- Born: January 20, 1935 Brumby, Germany
- Died: September 14, 2003 (aged 68)
- Citizenship: German
- Known for: Exact solutions in general relativity
- Scientific career
- Fields: Theoretical physics
- Thesis: The structure of fields and equations of motion of charged gravitating point masses in the first and second (post-Newtonian) approximation (of Einstein’s theory) (1963)
- Doctoral advisor: Ernst Schmutzer

= Hans Stephani =

German physicist (1935–2003)

Hans Stephani (January 20, 1935 — September 14, 2003) was a German physicist who mainly worked on the general theory of relativity.

==Biography==
Stephani obtained his master's degree at Jena in 1958 under the supervision of Gerhard Heber. He finished his PhD under Ernst Schmutzer at University of Jena and joined as a lecturer there. His wife Irmtraud Stephani is a mathematician at the same university.

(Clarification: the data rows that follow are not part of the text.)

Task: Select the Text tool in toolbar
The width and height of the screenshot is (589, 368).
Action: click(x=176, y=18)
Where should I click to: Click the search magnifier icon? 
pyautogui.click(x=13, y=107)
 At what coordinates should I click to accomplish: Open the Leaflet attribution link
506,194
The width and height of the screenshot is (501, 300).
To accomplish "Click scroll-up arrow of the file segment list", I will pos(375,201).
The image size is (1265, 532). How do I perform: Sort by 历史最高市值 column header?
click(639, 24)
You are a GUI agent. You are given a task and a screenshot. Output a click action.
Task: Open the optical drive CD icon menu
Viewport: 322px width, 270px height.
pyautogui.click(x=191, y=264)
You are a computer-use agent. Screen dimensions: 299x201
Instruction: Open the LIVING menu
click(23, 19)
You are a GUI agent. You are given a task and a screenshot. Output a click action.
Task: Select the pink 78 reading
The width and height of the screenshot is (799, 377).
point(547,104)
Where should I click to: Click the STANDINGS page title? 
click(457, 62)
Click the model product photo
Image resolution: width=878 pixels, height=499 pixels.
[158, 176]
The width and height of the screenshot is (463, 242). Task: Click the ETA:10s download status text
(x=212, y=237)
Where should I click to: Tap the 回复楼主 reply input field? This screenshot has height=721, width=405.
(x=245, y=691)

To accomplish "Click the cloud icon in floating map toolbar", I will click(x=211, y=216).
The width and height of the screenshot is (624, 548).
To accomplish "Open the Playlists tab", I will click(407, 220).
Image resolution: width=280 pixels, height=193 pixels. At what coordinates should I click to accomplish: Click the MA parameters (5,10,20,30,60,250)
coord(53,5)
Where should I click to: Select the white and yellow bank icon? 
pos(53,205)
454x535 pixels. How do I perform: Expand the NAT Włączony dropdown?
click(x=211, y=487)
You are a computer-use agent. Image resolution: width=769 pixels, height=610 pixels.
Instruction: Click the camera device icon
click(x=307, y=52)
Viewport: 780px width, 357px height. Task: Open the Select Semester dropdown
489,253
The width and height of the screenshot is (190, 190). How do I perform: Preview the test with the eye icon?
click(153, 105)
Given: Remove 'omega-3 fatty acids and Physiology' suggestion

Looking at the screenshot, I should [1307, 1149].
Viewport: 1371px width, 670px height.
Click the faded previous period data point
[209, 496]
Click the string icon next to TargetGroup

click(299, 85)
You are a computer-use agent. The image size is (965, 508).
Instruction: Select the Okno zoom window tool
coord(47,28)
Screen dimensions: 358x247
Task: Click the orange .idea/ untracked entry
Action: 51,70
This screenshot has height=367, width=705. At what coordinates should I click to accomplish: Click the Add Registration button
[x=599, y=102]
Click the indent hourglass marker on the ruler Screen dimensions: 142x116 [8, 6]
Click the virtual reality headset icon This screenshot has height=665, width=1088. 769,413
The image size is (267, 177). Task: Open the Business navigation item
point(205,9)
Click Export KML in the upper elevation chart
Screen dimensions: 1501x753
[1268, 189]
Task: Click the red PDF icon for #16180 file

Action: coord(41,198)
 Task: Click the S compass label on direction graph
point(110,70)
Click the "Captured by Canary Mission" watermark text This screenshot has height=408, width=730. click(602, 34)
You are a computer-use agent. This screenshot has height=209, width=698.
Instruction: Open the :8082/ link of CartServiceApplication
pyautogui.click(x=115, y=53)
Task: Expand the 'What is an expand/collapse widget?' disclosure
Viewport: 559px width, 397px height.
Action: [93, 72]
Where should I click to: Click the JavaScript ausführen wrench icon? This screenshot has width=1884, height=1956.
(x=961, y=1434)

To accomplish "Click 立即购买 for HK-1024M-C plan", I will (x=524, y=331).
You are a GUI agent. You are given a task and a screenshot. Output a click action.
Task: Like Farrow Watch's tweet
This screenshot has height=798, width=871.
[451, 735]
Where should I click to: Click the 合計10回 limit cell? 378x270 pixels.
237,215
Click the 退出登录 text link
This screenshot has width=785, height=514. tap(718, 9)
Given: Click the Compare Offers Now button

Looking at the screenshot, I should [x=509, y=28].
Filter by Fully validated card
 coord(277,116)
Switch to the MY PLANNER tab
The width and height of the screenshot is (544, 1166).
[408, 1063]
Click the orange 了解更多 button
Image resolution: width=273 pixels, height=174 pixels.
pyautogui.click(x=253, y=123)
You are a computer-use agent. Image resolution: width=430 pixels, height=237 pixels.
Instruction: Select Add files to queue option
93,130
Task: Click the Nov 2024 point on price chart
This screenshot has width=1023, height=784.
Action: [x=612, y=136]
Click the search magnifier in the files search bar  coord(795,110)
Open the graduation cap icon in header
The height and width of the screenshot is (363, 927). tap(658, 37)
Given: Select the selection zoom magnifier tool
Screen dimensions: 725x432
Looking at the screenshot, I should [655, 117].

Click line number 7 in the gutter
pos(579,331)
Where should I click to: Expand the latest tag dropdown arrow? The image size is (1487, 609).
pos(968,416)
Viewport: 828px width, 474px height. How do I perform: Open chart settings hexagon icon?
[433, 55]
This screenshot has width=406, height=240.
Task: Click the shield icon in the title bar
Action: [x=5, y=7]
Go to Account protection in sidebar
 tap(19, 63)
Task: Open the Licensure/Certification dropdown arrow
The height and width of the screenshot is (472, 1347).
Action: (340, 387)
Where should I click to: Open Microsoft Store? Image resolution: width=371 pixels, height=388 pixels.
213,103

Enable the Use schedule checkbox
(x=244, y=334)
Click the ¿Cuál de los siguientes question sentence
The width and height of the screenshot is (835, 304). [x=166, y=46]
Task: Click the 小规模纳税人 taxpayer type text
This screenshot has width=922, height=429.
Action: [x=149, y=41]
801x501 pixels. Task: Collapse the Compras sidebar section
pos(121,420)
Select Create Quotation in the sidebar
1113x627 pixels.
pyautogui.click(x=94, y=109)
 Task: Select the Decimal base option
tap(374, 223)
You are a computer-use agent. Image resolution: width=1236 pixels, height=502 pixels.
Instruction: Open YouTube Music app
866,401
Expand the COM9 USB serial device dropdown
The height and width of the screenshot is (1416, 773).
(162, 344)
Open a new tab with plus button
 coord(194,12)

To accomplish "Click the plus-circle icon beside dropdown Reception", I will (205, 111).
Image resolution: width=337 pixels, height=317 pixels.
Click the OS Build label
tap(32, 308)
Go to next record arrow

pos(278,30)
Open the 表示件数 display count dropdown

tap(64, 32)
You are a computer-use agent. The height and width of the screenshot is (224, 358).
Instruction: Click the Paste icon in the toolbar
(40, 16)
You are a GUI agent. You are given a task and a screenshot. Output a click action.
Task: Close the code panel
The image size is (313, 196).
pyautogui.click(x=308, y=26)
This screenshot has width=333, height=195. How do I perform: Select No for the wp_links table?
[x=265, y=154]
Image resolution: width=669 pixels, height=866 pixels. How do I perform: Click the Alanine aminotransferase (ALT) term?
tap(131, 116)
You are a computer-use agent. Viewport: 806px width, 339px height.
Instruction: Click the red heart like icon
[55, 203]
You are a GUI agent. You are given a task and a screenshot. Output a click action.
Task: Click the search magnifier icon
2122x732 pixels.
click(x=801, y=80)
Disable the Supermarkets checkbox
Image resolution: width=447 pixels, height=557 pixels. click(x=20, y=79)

He retired in 2000.

==Books==

- Hans Stephani, Dietrich Kramer, Malcolm MacCallum, Cornelius Hoenselaers, Eduard Herlt (2009). "Exact Solutions of Einstein's Field Equations"
- Hans Stephani, Malcolm MacCallum (1990). "Differential Equations: Their Solution Using Symmetries"
- Hans Stephani (2004). "Relativity: An Introduction to Special and General Relativity"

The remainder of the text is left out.